The target objection is bogus. Yet another Mung fail.
How do they fail to demonstrate the power of cumulative selection? What tests exist to validate that they fail to demonstrate the power of cumulative selection? What test could be written to demonstrate that they fail to demonstrate the power of cumulative selection?
Why do I not trust your Papal decrees? You probably don’t even understand what you call “the target objection.”
I don’t object to targets. I just want to know how they factor into the results and what happens when you remove them. Absent a target, what is the impact on “the power of cumulative selection,” and how is that demonstrated, empirically?
You have no tests, and we know why you don’t have tests, because they would expose the fraudulent nature of your claims. Write tests. Prove me wrong. You won’t. You can’t.
Very simple: they don’t “fail to demonstrate the power of cumulative selection”.
They are pretty impressive to me. And Weasels of all sorts seem to succeed in a lot less than tries.
And if you think otherwise, present your evidence.
Apparently falsifiability only applies to claims made by theists and ID’ists.
But when testing software, there exists what is known as the Red, Green, Refactor cycle. Should we trust a test that cannot fail? Should we trust claims that are not subjected to tests?
Sorry Joe, but this is “The Skeptical Zone.” Maybe you don’t really belong here. You must support your claims or retract them. That’s THE RULEZ!
I suggested Bob O’s avatar at AtBC. Mung, do you fancy this one?
Mung:
Sure they do, and I have tested my Weasel implementations. The fact that you don’t recognize this is due solely to your own limitations. You simply don’t understand software testing.
Hardly. Tests are necessary, but automated tests are not. Competent programmers know this and choose the testing method that is appropriate for the occasion.
As an incompetent programmer, you are inflexibly demanding automated tests in a context in which they are a waste of time. Don’t expect me to take your foolish advice.
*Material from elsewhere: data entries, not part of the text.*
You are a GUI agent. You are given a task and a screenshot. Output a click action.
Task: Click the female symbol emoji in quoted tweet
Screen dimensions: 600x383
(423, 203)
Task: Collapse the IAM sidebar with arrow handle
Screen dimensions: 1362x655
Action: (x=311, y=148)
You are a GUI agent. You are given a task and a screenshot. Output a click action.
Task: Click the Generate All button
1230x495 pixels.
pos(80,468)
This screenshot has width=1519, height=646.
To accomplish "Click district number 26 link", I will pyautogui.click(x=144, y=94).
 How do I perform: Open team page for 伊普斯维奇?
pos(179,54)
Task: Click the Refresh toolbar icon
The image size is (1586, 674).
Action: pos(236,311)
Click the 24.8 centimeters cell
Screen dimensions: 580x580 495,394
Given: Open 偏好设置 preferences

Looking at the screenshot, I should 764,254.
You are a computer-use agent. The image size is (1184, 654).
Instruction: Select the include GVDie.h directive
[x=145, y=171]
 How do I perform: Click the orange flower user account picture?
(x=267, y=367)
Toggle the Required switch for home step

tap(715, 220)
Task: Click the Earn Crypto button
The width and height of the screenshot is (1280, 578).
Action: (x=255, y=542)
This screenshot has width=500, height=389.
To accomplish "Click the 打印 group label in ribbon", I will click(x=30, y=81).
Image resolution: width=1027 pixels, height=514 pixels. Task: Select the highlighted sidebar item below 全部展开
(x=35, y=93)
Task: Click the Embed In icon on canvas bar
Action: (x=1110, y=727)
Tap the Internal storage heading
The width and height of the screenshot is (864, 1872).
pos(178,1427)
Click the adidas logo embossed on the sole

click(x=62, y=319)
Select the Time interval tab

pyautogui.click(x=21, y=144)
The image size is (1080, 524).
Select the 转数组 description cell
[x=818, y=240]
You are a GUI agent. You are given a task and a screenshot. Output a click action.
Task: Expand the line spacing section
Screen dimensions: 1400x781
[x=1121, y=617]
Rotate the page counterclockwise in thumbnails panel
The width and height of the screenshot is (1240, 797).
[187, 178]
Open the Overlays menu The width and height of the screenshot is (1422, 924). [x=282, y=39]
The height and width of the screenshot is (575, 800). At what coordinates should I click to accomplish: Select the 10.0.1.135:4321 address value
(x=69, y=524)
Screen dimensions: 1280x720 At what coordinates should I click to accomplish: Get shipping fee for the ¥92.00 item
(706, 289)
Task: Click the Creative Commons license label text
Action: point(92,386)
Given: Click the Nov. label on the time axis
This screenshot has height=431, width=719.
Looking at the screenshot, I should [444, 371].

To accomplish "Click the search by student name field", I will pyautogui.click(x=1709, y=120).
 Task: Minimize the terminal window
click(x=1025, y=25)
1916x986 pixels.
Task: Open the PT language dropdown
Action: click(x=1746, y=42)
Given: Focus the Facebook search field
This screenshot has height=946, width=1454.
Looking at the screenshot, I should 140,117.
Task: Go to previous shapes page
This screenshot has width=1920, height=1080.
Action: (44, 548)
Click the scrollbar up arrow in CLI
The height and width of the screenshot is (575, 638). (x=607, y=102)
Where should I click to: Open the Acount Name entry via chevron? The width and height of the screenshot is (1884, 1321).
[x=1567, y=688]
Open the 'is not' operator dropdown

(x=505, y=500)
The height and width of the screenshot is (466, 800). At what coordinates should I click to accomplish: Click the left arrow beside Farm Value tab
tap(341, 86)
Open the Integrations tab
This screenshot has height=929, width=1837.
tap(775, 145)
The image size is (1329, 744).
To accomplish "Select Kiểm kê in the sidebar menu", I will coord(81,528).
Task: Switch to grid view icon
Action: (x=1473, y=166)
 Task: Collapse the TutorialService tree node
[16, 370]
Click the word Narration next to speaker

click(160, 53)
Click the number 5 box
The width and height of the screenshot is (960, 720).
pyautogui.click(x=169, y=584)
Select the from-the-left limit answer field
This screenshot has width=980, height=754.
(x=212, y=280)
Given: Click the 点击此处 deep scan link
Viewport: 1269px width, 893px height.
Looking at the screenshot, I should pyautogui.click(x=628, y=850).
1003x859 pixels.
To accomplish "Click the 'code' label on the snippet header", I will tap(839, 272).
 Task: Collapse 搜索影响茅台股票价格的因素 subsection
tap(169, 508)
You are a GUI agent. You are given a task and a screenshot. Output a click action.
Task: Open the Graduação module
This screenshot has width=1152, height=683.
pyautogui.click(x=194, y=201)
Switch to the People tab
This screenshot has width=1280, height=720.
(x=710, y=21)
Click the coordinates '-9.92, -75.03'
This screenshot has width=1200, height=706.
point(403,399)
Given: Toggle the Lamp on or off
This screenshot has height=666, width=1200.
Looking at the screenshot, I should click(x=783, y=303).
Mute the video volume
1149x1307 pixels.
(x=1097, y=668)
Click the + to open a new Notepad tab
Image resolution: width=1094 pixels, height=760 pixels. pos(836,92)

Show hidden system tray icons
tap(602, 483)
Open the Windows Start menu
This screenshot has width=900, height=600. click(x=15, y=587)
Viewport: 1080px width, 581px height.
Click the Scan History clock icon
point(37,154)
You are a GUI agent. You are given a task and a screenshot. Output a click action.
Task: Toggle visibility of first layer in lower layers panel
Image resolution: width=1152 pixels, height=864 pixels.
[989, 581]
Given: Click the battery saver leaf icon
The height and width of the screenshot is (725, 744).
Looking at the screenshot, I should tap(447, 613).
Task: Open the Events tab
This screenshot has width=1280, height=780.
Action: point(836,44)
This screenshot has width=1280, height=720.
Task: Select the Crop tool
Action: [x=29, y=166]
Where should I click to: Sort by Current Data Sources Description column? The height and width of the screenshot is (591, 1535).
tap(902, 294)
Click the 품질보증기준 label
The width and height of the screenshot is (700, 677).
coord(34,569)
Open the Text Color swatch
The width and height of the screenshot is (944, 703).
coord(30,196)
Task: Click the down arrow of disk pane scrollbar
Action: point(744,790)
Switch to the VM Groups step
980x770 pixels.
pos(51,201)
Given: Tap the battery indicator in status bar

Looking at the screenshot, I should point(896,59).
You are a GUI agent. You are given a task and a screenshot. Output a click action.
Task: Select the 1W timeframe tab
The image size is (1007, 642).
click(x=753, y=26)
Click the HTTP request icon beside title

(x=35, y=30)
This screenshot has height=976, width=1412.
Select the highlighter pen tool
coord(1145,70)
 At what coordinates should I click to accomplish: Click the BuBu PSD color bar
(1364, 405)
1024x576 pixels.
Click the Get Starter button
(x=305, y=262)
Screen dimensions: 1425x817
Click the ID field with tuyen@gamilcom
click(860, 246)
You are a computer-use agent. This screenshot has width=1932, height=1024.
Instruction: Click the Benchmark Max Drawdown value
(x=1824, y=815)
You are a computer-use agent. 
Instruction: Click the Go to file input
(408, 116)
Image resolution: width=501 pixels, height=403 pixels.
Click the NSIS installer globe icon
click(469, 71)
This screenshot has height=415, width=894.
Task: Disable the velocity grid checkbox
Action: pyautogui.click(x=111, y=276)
On the other hand, if you want to waste your time doing automated tests, have at it.
Or you could do the smarter thing and follow my lead. For example, you could run my Weasel program and toggle selection on and off, observing the difference in convergence. It should be obvious even to you.
With selection on, convergence will typically happen in a matter of seconds. With selection off, you’ll wait your entire lifetime.
Rich:
That’s good, but where are the tiny turds?
keiths,
Mungflungdung.
Richardthughes has no tests. keiths has no tests. Mocks are not tests.
But this is “The Skeptical Zone,” where content does not matter. I feel right at home.
Your tests are subjective. They are not objective empirical tests. You simply don’t understand what objective and empirical mean. The fact that you don’t recognize this is due solely to your own limitations. You simply don’t understand objective empirical software testing.
Do you have anything relevant to offer? No? Thought not.
Mung:
Incorrect. Convergence time is objectively measurable.
Another swing and a miss by Mung.
Let us know when you and Richardthughes publish your results.
Mung,
‘Us’ ??? !!!!
So?
Did I claim that convergence time is not objectively measurable?
How do you think they keep finding the correct answers, Mung?
Do you have anything relevant to offer? No? Thought not.
I’m asking who ‘us’ is. Who (do you think) you speak for?
I apologize to all those who were offended by my failure to properly state that it was as if I was pissing on their HOLY BOOK.
You either have tests or you don’t. The empirical evidence available to me indicates that you don’t. The demand for objective empirical evidence defines what it means to be a “proper skeptic” here at TSZ. If you are not a skeptic then perhaps this is not the site for you. If you are looking to hook up with keiths, perhaps this is not the site for you.
Why don’t you go back to Noyau where you belong, since you lack the balls to challenge the claims by people like dazz, who flat out lie about things you’ve written?